TEXT SHOWN:

----

Some attitudes have softened towards Diego Maradona exactly 30 years after he crushed England's World Cup dreams in the heat of Mexico City, but not all.
When Kenny Sansom reflects on June 22 1986, he thinks about his late mum Rose inside the Azteca Stadium with 115,000 other people, watching Maradona score illegally with his Hand of God, and then his feet of angels.
'She hated Maradona. She is up somewhere else now but probably still wants to punch him,' says Sansom who had taken Rose as his plus-one to Mexico while the other players brought wives and girlfriends.
'My dad left when I was a kid so my mum was the one who made me a footballer. I nearly packed it in at 13 because the travelling back from training was so lonely. She was the one who came to meet me.
'Can you imagine if she'd seen me win the World Cup? And she might have done without Maradona. I think Gary Lineker has forgiven him but to me he's still a nasty little git. He cheated and got away with it. I wouldn't speak to him if I met him. I'd rather not be in his company.'
Sansom's reaction is extreme but underlines the strong emotions that are still provoked by a World Cup quarter-final three decades ago.
English football was on its knees from hooliganism in 1986 and the World Cup was its life support. After disastrous results against Portugal and Morocco, Bobby Robson's team had started to bring back the feelgood factor when they faced Argentina in the last eight. The match was a huge international story because of the Falklands War fought between the two nations four years previously.
It certainly lived up to its billing in terms of incident. Between the 51st and 55th minutes, Maradona scoring two of the most famous goals ever scored. The first with what he described as a 'trick', using his outstretched arm to palm the ball past Peter Shilton, and the second an amazing solo goal from the halfway line which left a wake of England defenders behind him.
Despite a late reply from Lineker, Argentina won 2-1 and went on to lift the World Cup as England returned home.
Six of them have just had their first reunion since that time to watch the game together for a fascinating documentary Hand of God: 30 Years On that will be aired on ITV 4 at 10.15pm on Wednesday night. As Maradona wheels off in celebration following his sorcery, you won't see a more crestfallen bunch.
For Lineker, forgiveness might be easier because the last 30 years have been good to him. He played for Barcelona and Spurs, reached a World Cup semi-final in 1990 and had the charm and intelligence to become of Britain's foremost television presenters.
It's different for 57-year-old Sansom, beset in recent times by gambling and alcohol problems. Winning the World Cup was his one shot at football immortality, and Maradona ruined it.
'I've never experienced that amount of anger in the dressing-room after a match,' Sansom says as he discusses the painful anniversary.
'Players were there screaming for The FA to try and replay the match. When the Argentine kit man came in with shirts to give us, I thought Ray Wilkins was going to hit him.
'I'd never heard Ray swear before but he got this chap out the dressing-room shouting "We don't want your shirts, you're f***ing cheats".'
Could it have changed English football history? Sansom thinks so. 'Italia 90 and Euro 96 gets all the attention now but our team at the 1986 World Cup was just as good and we had a great chance of winning it.

----

PARTS OF THE EXERCISE:
1. Transcribe the Hand of God article word for word, starting at "English football was" and ending at "four years previously.".
2. Write the next part of the article about the 1986 England–Argentina quarter-final, picking up after its final sentence.

DATASET ENTRIES:
----

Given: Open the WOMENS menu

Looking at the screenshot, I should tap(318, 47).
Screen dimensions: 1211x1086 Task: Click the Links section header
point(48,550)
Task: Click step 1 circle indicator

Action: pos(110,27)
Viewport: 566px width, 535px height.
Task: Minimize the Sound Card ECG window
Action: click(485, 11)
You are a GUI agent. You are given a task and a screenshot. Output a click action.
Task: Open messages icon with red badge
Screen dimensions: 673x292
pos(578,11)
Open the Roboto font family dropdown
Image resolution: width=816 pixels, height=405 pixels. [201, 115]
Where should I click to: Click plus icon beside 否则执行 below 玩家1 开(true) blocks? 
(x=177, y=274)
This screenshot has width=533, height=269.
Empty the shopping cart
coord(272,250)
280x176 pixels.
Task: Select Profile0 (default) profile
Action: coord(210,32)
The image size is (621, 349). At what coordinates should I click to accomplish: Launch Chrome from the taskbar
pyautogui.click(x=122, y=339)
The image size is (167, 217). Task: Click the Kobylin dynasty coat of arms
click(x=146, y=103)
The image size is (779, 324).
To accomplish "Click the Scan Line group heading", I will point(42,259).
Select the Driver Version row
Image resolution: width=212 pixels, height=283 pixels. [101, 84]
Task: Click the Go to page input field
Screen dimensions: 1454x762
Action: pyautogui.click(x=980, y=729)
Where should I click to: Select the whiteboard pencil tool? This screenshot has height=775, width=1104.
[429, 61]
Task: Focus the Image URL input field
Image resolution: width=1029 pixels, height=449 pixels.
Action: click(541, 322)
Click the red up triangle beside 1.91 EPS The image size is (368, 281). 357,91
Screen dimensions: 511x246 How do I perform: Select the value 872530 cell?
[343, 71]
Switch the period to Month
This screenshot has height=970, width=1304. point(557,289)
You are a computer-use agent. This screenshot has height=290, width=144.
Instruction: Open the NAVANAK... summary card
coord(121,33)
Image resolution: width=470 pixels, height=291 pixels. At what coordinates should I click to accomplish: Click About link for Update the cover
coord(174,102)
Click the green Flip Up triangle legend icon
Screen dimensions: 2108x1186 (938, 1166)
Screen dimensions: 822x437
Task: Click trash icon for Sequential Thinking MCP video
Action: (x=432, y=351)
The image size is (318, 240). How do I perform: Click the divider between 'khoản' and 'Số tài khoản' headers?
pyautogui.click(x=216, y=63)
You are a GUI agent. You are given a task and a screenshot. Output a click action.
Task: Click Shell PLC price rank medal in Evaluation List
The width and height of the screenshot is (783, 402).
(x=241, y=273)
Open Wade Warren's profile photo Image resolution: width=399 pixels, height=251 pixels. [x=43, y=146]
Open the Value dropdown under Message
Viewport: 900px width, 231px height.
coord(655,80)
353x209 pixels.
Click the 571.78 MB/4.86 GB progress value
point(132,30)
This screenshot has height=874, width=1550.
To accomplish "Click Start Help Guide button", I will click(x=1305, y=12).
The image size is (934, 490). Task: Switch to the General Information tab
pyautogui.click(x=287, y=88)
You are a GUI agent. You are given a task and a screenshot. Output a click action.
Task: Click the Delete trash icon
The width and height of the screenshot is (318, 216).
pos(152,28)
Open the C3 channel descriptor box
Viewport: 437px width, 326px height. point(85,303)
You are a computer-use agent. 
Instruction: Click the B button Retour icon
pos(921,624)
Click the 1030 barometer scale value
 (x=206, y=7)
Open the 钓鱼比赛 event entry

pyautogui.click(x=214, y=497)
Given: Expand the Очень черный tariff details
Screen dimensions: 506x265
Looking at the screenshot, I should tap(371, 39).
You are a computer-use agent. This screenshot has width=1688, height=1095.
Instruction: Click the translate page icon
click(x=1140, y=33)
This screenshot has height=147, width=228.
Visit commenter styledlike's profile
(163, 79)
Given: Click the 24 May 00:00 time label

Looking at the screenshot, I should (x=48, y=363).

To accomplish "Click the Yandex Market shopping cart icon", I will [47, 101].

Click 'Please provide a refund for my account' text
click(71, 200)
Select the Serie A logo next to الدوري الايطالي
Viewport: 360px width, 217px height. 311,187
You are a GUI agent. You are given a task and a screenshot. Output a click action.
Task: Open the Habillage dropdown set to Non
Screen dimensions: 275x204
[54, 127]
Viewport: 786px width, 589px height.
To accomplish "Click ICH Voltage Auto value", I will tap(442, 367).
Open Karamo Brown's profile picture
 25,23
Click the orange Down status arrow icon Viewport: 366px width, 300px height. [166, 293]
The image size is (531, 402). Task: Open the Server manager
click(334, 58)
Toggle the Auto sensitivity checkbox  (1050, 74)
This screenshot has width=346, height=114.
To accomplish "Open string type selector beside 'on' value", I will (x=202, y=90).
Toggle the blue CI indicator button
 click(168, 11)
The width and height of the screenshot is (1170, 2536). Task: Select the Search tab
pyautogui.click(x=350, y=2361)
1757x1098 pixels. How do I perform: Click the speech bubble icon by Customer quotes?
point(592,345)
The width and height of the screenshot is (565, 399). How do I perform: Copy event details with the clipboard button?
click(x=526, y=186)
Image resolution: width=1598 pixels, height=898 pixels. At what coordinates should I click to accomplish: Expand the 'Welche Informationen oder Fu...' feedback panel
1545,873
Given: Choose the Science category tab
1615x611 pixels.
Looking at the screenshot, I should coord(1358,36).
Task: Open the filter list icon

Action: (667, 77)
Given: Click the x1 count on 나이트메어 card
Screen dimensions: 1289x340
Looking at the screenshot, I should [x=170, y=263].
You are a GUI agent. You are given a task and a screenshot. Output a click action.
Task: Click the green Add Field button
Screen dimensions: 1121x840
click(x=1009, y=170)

----

IN RESPONSE:
1.
English football was on its knees from hooliganism in 1986 and the World Cup was its life support. After disastrous results against Portugal and Morocco, Bobby Robson's team had started to bring back the feelgood factor when they faced Argentina in the last eight. The match was a huge international story because of the Falklands War fought between the two nations four years previously.

2.
'We definitely would have beaten Belgium in the semi-final and then it would have been West Germany in the final, just like 1966. For me, Lineker and Peter Beardsley were better than Alan Shearer and Teddy Sheringham.'
Despite the nature of the occasion, Sansom was thrilled to see Glenn Hoddle, Terry Butcher, Peter Shilton, Steve Hodge and Lineker again.
'Glenn even gave me a hug,' he quips. 'I was his room-mate with England, we were a good double act. He sang and I told jokes.
'We had a great team spirit. There were no laptops or mobile phones, of course, so we used to play cards. Bobby Robson said we'd play on the bench if he let us. Peter Reid and I became mates, we were both into Tommy Cooper.
'And of course the weather was hot. If we went out to sunbathe, the physio would follow us. He'd have a stopwatch and every five minutes shout, 'Turn over' so we wouldn't burn.'
Maradona's infamous first goal came when he anticipated a high back pass from Hodge and made up for the huge height disadvantage against Shilton by raising his arm to score.
'I certainly saw it. I turned away expecting to get a free-kick and then I saw the referee run towards the halfway line,' said Hoddle. Shilton chased the referee and others surrounded the Bulgarian linesman Bogdan Dotchev but to no avail. Lineker says in the programme he feels Dotchev did see what had happened.
Watch: English goalkeeper Peter Shilton talks about the moment Maradona scored in 1986
Four minutes later, it was effectively game over. Maradona swivelled in the centre circle, accelerated past Peter Beardsley, Reid, Terry Fenwick and Butcher and stuck the ball past Shilton with bewildering control. TV pundit David Pleat, shouted immediately: 'He's dethroned Pele'.
Like Sansom, Shilton and Butcher are still angry. Butcher wishes he'd connected with his last-gasp challenge on Maradona. 'It would have been the greatest own goal in World Cup history but deprived the cheating little so-and-so of scoring the best.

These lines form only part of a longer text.